▸ **Text excerpt**

%%

One day recently, it occurred to me that I had not seen or spoken with my friend, Dick Lord, in more than a year. I found his number and planned to ring him up for a game of golf or another of our long breakfasts at Denny’s, but I heard the news before I could call. Dick had contracted the West Nile virus and was near death. On a hot July morning, hundreds filled University Christian Church in Fort Worth, Texas, to say goodbye.
Dick was 82, but his father was shooting his age in golf well into his 90s, and I assumed that my friend would be doing the same. His loss was a shock to so many, especially the utterly random way his fatal illness came about.
But something powerful keeps intruding on the sorrow I feel for Dick’s loss. That is gratitude. I had a chance to luxuriate in the grace of a great heart and a great and questioning mind, contained in one extraordinary human being.
Dick was founder and longtime pastor at Rush Creek Christian Church in Arlington, Texas, a congregation just down the street from the home where we lived for many years. It was a uniquely welcoming and progressive place. One example was the importance Dick and his wife, Janice, a nationally known victim’s rights advocate, placed on building relationships with Jewish and Muslim faith communities in Arlington.
When we joined the church in the early 1990s, Rush Creek became a sanctuary of love and support for my wife and I at a time when both of us needed it. From my book, “I’m Proud of You: My Friendship with Fred Rogers,” some of you will recall the story of my young son’s singing performance at a Christmas pageant, which put me in touch with years of unshed tears. That was at Rush Creek. Dick was one of those who wept with me that night.

%%

▸ **Information given**

%%

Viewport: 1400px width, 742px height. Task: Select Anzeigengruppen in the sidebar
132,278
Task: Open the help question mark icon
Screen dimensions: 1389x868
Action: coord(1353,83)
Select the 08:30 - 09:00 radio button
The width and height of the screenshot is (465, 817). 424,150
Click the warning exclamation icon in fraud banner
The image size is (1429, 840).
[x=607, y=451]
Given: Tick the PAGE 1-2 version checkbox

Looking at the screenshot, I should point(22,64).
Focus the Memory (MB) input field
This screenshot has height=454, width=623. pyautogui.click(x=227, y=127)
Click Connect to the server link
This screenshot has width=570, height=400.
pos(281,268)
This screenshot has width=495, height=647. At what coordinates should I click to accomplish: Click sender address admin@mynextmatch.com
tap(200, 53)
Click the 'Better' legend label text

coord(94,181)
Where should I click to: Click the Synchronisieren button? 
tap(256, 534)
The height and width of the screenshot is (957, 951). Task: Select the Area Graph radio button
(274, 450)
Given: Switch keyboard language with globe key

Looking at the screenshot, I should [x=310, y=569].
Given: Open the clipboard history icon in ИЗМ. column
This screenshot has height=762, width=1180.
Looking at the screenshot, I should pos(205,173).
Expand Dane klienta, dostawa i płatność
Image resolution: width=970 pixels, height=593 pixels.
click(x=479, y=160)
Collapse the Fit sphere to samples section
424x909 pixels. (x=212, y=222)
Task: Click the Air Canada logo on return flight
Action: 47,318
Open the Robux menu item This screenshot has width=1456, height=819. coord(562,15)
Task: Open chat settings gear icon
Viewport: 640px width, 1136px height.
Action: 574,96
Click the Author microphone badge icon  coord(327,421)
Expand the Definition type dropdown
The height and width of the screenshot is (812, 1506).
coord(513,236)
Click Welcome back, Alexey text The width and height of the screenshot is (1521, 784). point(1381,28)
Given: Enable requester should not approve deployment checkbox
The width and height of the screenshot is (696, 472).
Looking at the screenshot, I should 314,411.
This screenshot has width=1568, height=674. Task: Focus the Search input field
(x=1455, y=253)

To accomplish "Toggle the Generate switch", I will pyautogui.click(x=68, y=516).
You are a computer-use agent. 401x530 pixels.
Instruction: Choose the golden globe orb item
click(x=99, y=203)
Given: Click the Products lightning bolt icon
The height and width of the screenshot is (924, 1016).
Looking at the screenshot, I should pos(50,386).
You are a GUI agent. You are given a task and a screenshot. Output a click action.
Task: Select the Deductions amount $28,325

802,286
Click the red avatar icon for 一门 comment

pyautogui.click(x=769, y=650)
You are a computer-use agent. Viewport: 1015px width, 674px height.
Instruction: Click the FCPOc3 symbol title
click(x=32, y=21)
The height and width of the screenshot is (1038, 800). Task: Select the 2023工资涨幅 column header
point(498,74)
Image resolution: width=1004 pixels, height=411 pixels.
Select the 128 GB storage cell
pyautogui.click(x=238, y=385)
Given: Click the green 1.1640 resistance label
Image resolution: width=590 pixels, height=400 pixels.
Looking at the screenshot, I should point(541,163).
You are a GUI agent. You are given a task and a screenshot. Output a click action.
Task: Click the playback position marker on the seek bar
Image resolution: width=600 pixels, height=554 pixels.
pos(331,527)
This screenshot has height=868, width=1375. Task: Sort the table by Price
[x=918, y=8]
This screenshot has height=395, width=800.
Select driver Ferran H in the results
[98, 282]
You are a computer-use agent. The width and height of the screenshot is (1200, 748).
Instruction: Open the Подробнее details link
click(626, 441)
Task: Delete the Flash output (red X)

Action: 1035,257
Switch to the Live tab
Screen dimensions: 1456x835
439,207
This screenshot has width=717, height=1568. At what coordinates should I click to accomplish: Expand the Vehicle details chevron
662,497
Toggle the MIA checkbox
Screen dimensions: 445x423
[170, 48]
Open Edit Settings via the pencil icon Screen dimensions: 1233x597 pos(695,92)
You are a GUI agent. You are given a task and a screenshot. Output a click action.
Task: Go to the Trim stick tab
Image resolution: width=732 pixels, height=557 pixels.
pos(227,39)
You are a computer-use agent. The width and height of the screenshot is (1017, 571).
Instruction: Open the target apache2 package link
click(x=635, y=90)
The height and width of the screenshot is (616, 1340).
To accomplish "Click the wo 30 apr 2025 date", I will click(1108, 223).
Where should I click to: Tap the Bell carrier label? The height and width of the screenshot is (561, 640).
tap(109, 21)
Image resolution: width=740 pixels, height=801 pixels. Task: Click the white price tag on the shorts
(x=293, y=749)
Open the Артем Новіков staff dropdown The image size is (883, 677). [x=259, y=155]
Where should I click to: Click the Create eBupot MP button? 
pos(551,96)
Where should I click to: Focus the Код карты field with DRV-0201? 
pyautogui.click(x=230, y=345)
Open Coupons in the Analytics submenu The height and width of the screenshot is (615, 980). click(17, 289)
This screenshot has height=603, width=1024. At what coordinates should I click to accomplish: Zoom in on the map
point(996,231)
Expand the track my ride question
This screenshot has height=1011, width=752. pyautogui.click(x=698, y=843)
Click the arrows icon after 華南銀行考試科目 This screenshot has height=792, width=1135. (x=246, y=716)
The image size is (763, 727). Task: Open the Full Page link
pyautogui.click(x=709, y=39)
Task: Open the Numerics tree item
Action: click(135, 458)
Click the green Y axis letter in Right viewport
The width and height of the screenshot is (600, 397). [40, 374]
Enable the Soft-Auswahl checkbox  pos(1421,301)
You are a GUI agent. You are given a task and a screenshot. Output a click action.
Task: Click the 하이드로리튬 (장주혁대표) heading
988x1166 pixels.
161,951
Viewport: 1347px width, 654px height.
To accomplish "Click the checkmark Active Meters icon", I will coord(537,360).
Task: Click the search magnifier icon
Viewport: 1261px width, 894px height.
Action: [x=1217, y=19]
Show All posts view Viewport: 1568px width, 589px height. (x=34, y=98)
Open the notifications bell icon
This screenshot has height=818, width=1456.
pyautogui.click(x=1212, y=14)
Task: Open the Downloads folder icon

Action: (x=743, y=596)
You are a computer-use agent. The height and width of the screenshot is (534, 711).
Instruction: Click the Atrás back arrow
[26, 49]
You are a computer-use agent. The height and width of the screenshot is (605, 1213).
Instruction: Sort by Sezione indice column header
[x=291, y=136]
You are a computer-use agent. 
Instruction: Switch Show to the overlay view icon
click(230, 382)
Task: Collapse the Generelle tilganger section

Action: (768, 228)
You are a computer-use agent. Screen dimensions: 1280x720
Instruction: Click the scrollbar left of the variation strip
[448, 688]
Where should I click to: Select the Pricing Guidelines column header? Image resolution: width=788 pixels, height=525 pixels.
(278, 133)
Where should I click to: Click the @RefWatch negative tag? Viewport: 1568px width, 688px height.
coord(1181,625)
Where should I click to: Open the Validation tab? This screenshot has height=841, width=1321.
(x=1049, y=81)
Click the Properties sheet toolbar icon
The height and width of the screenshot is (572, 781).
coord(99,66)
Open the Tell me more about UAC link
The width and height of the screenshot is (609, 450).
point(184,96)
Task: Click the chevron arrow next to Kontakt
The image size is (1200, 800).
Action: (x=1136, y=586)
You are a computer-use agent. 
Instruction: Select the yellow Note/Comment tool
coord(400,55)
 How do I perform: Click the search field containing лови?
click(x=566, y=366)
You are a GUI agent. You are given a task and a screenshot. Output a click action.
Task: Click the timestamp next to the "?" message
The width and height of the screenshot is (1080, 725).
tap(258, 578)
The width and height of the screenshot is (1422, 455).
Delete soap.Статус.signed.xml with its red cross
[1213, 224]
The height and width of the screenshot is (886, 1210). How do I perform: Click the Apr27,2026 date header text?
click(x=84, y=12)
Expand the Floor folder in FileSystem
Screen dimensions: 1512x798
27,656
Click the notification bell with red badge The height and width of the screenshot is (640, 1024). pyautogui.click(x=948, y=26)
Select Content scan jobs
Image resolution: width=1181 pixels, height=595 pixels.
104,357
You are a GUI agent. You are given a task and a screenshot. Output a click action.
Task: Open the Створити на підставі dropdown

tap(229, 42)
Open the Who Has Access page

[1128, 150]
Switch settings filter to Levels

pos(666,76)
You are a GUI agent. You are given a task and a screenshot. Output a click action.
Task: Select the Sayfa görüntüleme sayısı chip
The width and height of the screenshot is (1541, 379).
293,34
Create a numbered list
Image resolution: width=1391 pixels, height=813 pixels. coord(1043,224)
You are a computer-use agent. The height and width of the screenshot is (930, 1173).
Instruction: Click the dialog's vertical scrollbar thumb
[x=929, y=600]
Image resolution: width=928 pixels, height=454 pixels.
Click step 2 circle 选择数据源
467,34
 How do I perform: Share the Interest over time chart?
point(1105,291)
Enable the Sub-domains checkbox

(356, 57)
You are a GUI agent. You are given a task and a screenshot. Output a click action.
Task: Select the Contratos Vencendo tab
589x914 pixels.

%%

▸ **Exercises**
**A)** List every person mentioned by name in the tribute to Dick Lord.
**B)** In the tribute to Dick Lord, what illness did Dick contract?
**C)** Continue the tribute to Dick Lord after its last sentence.
The entries come from a separate source and have nothing to do with the tribute.

▸ **Responses by task**
**A)** Dick Lord, Janice, Fred Rogers

**B)** The West Nile virus.

**C)**
He was a shy man, very humble, but something came over Dick when he preached. Inspired is the only way I could describe it, taking the various strands of Scripture and Christian teaching and weaving them into a message that was always achingly relevant.
But he was more than my pastor. I used to kid Dick that it was very unseemly for a man of the cloth to cheat at golf. Not that he did. I’m sure it was just an accident, all those times he stepped on my ball in the fairway. He loved golf, and loved beating me at golf, without apology.
What I remember most now, however, are all those mornings when we sat across from each other at a booth at Denny’s. As I listened to the stories of his life at Dick’s memorial service, this dawned on me: It is a pretty good bet that we were the only two customers in Denny’s discussing the Danish philosopher and theologian, Soren Kierkegaard.
But that’s what Dick and I talked about — what religion and the great thinkers had to say about good and evil, about suffering and redemption and the seeming randomness of it all. He was a person of profound faith, without doubt.
But Dick was never content with the pat answers of dogma. In book after book after book, in conversation after conversation after conversation, he insisted on exploring the mysteries of life, insisted on asking the great questions, knowing there wouldn’t be answers for most of them in this life.
A great heart. A great soul. A great mind.
The funeral was so Dick. The great hymns and blasting organ music, which he loved. A tinkle of a bell, followed by periods of silence. And readings from Paul’s letter to the Philippians, Genesis and the Book of Kings, but also Holocaust survivor and author Elie Wiesel; German pastor and anti-Nazi dissident, Detrick Bonhoeffer; the great Catholic writer, Richard Rohr.
That morning, as we said goodbye to Dick, a memory from one morning at Denny’s came back to me. I had stumbled across a quotation from Kierkegaard and shared it with him over eggs and coffee.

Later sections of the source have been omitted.